[Stored items]
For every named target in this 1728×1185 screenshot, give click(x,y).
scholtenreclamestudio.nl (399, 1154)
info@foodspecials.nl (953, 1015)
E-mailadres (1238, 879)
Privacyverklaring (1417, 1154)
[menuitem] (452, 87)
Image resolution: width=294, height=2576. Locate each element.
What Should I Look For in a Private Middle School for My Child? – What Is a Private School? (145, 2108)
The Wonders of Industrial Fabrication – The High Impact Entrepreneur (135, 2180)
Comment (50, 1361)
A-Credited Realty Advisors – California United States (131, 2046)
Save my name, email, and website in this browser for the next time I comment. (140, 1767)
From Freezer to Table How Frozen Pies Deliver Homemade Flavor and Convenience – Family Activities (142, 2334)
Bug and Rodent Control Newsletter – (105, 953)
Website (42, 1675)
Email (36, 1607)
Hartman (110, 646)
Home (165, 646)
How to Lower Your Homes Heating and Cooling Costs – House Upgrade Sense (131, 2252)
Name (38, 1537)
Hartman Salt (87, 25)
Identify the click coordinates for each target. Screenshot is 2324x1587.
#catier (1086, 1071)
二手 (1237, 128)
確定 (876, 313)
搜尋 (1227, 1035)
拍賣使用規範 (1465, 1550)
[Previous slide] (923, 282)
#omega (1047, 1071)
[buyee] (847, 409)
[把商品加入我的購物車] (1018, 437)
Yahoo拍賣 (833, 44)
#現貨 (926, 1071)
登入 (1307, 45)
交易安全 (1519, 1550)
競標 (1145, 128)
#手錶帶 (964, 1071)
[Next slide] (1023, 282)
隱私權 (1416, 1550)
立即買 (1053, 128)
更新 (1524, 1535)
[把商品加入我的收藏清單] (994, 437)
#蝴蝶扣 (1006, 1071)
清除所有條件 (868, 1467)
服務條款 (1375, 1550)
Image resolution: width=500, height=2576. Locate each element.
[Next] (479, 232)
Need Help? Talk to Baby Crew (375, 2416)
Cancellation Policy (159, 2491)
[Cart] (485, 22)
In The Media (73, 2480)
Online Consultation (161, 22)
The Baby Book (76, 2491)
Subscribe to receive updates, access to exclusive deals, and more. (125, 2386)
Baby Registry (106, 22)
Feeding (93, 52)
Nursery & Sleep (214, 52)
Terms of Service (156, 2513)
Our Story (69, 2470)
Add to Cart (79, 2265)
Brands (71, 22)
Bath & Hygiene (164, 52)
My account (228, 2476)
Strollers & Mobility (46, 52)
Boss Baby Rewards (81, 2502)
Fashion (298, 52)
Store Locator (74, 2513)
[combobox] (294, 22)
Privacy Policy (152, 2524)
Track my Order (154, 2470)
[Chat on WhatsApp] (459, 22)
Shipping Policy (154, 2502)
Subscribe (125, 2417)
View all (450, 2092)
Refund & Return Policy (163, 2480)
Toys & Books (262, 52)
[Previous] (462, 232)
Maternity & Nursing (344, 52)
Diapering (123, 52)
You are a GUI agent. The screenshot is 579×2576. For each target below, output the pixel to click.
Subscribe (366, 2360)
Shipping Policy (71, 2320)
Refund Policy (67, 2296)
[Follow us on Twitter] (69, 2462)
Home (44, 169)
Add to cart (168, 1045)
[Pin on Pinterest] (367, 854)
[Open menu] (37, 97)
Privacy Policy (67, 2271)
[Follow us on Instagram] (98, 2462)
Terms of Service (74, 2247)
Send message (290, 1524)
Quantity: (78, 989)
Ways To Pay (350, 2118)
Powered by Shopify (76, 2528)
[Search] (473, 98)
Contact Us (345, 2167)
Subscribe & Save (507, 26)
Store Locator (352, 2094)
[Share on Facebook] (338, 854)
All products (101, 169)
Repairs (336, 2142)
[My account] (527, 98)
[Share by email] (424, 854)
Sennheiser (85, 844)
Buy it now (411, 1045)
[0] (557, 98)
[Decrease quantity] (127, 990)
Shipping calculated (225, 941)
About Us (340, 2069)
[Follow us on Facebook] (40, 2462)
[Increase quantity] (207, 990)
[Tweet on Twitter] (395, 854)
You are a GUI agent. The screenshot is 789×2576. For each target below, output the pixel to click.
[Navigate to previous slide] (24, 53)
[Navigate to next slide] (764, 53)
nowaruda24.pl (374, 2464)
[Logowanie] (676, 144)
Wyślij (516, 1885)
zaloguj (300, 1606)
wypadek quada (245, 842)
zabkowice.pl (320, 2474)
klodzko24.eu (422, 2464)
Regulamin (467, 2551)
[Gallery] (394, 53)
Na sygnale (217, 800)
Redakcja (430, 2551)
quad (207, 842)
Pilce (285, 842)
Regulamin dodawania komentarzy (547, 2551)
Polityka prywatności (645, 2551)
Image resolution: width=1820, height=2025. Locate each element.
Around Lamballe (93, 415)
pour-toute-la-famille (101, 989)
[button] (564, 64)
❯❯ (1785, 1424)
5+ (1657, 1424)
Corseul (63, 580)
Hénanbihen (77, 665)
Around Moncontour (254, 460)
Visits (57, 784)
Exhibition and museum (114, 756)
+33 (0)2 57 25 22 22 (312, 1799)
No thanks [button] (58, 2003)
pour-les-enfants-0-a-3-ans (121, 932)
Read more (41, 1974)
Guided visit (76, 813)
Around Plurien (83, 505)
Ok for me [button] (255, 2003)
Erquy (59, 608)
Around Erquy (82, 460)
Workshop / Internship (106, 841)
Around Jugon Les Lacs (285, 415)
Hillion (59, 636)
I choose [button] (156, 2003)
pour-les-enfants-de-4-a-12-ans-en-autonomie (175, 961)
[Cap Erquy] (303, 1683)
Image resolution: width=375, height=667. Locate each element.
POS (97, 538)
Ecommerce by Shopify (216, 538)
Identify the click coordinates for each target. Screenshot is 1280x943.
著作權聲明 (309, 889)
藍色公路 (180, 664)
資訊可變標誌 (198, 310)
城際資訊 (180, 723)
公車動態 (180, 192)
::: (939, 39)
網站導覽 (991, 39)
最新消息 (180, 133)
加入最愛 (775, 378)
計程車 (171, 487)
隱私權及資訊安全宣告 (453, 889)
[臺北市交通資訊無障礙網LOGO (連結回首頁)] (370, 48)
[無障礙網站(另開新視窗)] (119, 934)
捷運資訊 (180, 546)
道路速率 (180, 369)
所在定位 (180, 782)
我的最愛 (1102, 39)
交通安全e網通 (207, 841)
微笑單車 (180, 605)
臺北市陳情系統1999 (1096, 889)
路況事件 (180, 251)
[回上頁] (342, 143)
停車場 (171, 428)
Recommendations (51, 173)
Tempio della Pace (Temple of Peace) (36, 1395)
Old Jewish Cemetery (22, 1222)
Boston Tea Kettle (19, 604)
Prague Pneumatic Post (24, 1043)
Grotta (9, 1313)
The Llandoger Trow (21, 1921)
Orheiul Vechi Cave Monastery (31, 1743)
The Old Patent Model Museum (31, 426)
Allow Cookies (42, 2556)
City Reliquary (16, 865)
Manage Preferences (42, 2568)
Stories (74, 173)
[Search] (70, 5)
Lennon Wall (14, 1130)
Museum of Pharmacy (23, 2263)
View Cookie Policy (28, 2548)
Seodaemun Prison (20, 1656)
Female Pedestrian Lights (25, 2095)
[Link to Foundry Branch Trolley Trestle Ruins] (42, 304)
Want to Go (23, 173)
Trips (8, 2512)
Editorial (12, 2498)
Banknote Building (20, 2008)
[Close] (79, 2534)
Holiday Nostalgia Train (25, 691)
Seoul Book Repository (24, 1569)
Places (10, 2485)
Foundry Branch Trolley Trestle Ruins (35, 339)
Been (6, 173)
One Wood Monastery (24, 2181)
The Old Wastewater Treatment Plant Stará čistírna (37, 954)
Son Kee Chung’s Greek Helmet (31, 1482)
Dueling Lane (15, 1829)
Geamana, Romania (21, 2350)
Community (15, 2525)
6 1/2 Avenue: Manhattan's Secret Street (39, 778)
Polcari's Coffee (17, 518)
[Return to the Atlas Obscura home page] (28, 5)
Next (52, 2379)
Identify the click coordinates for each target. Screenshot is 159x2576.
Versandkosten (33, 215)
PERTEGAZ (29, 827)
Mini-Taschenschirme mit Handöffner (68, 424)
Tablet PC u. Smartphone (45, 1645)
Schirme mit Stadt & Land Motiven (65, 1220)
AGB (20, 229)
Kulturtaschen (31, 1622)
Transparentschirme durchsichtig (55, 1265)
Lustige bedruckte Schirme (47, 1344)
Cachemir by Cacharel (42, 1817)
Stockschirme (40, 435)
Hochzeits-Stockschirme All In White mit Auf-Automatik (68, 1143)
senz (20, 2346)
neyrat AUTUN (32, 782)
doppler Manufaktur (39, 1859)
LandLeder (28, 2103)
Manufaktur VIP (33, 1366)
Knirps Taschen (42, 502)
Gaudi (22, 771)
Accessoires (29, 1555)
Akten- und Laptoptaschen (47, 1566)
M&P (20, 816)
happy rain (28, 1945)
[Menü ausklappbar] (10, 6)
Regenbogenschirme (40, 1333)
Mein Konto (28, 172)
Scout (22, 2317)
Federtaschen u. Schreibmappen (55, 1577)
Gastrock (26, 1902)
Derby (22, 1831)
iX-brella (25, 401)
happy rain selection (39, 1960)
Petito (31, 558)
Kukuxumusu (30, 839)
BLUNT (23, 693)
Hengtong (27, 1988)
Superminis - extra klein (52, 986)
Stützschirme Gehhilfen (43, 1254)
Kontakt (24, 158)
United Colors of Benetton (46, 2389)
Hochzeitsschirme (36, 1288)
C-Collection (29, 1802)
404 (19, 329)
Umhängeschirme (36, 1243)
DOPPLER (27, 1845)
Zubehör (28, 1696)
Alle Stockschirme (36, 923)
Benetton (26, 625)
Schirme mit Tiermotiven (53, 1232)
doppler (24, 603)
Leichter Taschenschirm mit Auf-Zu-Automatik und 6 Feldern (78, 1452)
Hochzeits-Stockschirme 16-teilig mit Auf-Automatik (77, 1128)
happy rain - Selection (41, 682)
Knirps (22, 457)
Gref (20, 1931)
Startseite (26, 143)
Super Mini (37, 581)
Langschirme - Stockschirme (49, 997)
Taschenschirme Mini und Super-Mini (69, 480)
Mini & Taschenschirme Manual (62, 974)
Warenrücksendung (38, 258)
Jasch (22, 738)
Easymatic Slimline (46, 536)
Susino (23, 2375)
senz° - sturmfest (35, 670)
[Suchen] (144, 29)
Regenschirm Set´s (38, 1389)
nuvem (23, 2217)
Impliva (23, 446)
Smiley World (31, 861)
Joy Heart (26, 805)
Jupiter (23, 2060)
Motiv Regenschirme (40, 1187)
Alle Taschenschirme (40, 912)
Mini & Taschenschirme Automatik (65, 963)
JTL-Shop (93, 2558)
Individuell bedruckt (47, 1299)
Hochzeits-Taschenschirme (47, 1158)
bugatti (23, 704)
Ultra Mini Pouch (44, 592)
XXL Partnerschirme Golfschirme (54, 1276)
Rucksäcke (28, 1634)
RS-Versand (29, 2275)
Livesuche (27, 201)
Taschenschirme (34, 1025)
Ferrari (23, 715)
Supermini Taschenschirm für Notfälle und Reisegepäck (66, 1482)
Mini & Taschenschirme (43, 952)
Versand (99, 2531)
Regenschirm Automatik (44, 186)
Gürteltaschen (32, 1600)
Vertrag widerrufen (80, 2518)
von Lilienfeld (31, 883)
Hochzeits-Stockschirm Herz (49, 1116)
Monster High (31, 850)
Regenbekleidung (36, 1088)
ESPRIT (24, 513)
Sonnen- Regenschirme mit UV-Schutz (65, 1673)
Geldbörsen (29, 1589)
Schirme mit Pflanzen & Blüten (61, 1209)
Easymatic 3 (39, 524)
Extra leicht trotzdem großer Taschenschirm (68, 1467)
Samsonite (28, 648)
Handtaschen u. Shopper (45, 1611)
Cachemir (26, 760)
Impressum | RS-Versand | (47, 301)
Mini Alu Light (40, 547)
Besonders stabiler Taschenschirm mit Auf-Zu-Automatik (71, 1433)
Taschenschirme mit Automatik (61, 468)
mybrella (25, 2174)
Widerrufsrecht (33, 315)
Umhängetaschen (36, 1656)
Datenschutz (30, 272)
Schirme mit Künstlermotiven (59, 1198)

**REQUIRED WORK**
Transcribe the records above exactly, beginning at the line that contains "Name (38, 1537)" and ending with the line that contains "The Baby Book (76, 2491)", both included, and nothing else.

**TASK OUTPUT**
Name (38, 1537)
Hartman Salt (87, 25)
Identify the click coordinates for each target. Screenshot is 2324x1587.
#catier (1086, 1071)
二手 (1237, 128)
確定 (876, 313)
搜尋 (1227, 1035)
拍賣使用規範 (1465, 1550)
[Previous slide] (923, 282)
#omega (1047, 1071)
[buyee] (847, 409)
[把商品加入我的購物車] (1018, 437)
Yahoo拍賣 (833, 44)
#現貨 (926, 1071)
登入 (1307, 45)
交易安全 (1519, 1550)
競標 (1145, 128)
#手錶帶 (964, 1071)
[Next slide] (1023, 282)
隱私權 (1416, 1550)
立即買 (1053, 128)
更新 (1524, 1535)
[把商品加入我的收藏清單] (994, 437)
#蝴蝶扣 (1006, 1071)
清除所有條件 (868, 1467)
服務條款 (1375, 1550)
Image resolution: width=500, height=2576. Locate each element.
[Next] (479, 232)
Need Help? Talk to Baby Crew (375, 2416)
Cancellation Policy (159, 2491)
[Cart] (485, 22)
In The Media (73, 2480)
Online Consultation (161, 22)
The Baby Book (76, 2491)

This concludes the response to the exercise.